## YOUR ASSIGNMENT
Recreate the entire listing that appears below, exactly.

[DATA SECTION]

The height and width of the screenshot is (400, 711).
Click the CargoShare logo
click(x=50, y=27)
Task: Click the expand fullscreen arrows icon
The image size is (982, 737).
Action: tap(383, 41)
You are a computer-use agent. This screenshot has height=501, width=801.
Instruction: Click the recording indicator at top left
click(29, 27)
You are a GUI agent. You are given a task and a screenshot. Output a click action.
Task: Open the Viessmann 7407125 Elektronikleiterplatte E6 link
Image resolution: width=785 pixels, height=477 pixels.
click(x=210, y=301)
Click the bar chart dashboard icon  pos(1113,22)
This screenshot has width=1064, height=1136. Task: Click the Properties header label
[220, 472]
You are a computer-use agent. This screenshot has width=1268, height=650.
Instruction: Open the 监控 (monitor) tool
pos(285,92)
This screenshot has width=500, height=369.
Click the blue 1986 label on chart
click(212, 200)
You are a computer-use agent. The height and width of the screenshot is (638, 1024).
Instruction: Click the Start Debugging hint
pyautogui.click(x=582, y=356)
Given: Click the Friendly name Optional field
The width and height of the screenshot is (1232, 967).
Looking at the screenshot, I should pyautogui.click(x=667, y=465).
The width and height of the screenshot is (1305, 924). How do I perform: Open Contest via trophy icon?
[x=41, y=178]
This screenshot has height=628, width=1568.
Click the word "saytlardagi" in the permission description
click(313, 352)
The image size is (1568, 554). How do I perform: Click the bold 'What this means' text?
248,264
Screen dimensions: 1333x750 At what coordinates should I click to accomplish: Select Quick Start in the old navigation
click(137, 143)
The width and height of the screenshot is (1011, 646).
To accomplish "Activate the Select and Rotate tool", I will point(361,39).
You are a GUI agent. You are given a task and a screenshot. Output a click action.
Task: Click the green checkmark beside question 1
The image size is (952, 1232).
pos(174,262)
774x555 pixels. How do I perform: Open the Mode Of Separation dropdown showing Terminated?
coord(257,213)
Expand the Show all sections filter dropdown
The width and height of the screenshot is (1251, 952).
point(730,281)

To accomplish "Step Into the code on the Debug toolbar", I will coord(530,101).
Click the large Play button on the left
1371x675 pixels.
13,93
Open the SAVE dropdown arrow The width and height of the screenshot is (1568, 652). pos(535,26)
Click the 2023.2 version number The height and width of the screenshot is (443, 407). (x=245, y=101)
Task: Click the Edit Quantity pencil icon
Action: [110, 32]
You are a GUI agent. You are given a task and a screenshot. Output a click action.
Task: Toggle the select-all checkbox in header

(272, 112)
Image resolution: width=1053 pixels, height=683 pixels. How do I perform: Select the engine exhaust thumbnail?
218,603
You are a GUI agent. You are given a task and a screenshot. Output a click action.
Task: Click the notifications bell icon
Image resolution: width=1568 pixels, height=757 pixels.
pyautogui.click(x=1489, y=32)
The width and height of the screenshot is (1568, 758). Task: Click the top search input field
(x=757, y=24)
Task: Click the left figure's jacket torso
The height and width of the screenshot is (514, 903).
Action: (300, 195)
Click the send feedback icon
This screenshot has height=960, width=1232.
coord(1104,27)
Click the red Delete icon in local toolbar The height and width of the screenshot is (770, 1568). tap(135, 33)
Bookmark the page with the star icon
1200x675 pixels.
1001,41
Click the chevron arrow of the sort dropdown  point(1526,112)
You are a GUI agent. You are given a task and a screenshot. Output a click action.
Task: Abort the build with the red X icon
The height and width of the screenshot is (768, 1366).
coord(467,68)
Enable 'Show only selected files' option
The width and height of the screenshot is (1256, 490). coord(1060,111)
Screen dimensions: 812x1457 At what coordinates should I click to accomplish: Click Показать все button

[/DATA SECTION]

## RESPONSE TO THIS EXERCISE
The height and width of the screenshot is (400, 711).
Click the CargoShare logo
click(x=50, y=27)
Task: Click the expand fullscreen arrows icon
The image size is (982, 737).
Action: tap(383, 41)
You are a computer-use agent. This screenshot has height=501, width=801.
Instruction: Click the recording indicator at top left
click(29, 27)
You are a GUI agent. You are given a task and a screenshot. Output a click action.
Task: Open the Viessmann 7407125 Elektronikleiterplatte E6 link
Image resolution: width=785 pixels, height=477 pixels.
click(x=210, y=301)
Click the bar chart dashboard icon  pos(1113,22)
This screenshot has width=1064, height=1136. Task: Click the Properties header label
[220, 472]
You are a computer-use agent. This screenshot has width=1268, height=650.
Instruction: Open the 监控 (monitor) tool
pos(285,92)
This screenshot has width=500, height=369.
Click the blue 1986 label on chart
click(212, 200)
You are a computer-use agent. The height and width of the screenshot is (638, 1024).
Instruction: Click the Start Debugging hint
pyautogui.click(x=582, y=356)
Given: Click the Friendly name Optional field
The width and height of the screenshot is (1232, 967).
Looking at the screenshot, I should pyautogui.click(x=667, y=465).
The width and height of the screenshot is (1305, 924). How do I perform: Open Contest via trophy icon?
[x=41, y=178]
This screenshot has height=628, width=1568.
Click the word "saytlardagi" in the permission description
click(313, 352)
The image size is (1568, 554). How do I perform: Click the bold 'What this means' text?
248,264
Screen dimensions: 1333x750 At what coordinates should I click to accomplish: Select Quick Start in the old navigation
click(137, 143)
The width and height of the screenshot is (1011, 646).
To accomplish "Activate the Select and Rotate tool", I will point(361,39).
You are a GUI agent. You are given a task and a screenshot. Output a click action.
Task: Click the green checkmark beside question 1
The image size is (952, 1232).
pos(174,262)
774x555 pixels. How do I perform: Open the Mode Of Separation dropdown showing Terminated?
coord(257,213)
Expand the Show all sections filter dropdown
The width and height of the screenshot is (1251, 952).
point(730,281)

To accomplish "Step Into the code on the Debug toolbar", I will coord(530,101).
Click the large Play button on the left
1371x675 pixels.
13,93
Open the SAVE dropdown arrow The width and height of the screenshot is (1568, 652). pos(535,26)
Click the 2023.2 version number The height and width of the screenshot is (443, 407). (x=245, y=101)
Task: Click the Edit Quantity pencil icon
Action: [110, 32]
You are a GUI agent. You are given a task and a screenshot. Output a click action.
Task: Toggle the select-all checkbox in header

(272, 112)
Image resolution: width=1053 pixels, height=683 pixels. How do I perform: Select the engine exhaust thumbnail?
218,603
You are a GUI agent. You are given a task and a screenshot. Output a click action.
Task: Click the notifications bell icon
Image resolution: width=1568 pixels, height=757 pixels.
pyautogui.click(x=1489, y=32)
The width and height of the screenshot is (1568, 758). Task: Click the top search input field
(x=757, y=24)
Task: Click the left figure's jacket torso
The height and width of the screenshot is (514, 903).
Action: (300, 195)
Click the send feedback icon
This screenshot has height=960, width=1232.
coord(1104,27)
Click the red Delete icon in local toolbar The height and width of the screenshot is (770, 1568). tap(135, 33)
Bookmark the page with the star icon
1200x675 pixels.
1001,41
Click the chevron arrow of the sort dropdown  point(1526,112)
You are a GUI agent. You are given a task and a screenshot. Output a click action.
Task: Abort the build with the red X icon
The height and width of the screenshot is (768, 1366).
coord(467,68)
Enable 'Show only selected files' option
The width and height of the screenshot is (1256, 490). coord(1060,111)
Screen dimensions: 812x1457 At what coordinates should I click to accomplish: Click Показать все button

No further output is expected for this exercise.